Instructions for the task. Here are the records. Write out exactly the lines between the one holding "Milford Exempted Village Schools (500, 710)" and the one holding "Identify the click", inclusive.

(Stored entries)
____
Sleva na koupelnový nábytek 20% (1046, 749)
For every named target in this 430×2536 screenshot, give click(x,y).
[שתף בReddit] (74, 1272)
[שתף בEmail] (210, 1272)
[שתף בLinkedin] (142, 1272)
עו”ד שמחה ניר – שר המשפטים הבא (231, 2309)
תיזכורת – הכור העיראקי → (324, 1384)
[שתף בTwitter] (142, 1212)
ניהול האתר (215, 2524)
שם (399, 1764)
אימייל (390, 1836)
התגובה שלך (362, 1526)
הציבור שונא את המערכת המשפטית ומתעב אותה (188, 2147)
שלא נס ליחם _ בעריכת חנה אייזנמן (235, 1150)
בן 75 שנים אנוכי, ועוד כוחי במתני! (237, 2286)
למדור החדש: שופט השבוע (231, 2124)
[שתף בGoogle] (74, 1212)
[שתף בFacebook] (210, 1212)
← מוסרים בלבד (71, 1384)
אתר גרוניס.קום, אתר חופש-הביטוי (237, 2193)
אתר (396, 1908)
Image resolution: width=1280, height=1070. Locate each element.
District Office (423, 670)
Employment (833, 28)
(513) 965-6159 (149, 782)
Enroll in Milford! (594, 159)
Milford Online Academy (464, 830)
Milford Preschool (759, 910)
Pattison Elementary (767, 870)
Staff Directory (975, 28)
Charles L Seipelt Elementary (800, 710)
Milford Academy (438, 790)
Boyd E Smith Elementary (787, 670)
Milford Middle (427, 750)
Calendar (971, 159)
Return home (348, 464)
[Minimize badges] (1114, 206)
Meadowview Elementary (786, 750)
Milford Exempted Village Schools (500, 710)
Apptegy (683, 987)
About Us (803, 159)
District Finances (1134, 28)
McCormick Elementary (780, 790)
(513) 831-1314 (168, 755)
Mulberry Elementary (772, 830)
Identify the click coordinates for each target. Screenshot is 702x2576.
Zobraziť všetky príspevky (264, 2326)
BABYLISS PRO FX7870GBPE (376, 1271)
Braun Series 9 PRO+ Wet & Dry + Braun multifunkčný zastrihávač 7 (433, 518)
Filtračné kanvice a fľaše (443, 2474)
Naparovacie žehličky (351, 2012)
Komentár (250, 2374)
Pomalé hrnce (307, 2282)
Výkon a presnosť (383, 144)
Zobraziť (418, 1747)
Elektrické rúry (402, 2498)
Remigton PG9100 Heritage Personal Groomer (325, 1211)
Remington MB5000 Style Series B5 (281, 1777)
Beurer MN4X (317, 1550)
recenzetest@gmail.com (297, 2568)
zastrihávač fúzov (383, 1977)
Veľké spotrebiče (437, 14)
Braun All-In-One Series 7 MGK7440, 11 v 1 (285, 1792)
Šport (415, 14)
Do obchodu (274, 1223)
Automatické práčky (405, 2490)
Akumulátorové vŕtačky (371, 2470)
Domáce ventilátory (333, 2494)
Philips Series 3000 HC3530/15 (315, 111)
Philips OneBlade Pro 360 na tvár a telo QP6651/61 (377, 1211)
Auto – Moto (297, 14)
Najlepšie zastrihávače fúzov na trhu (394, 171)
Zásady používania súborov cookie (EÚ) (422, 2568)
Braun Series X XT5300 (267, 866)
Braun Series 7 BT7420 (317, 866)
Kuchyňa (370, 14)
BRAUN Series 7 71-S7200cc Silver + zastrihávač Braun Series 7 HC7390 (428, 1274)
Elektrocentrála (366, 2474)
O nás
____
Response.
Milford Exempted Village Schools (500, 710)
Apptegy (683, 987)
About Us (803, 159)
District Finances (1134, 28)
McCormick Elementary (780, 790)
(513) 831-1314 (168, 755)
Mulberry Elementary (772, 830)
Identify the click coordinates for each target. Screenshot is 702x2576.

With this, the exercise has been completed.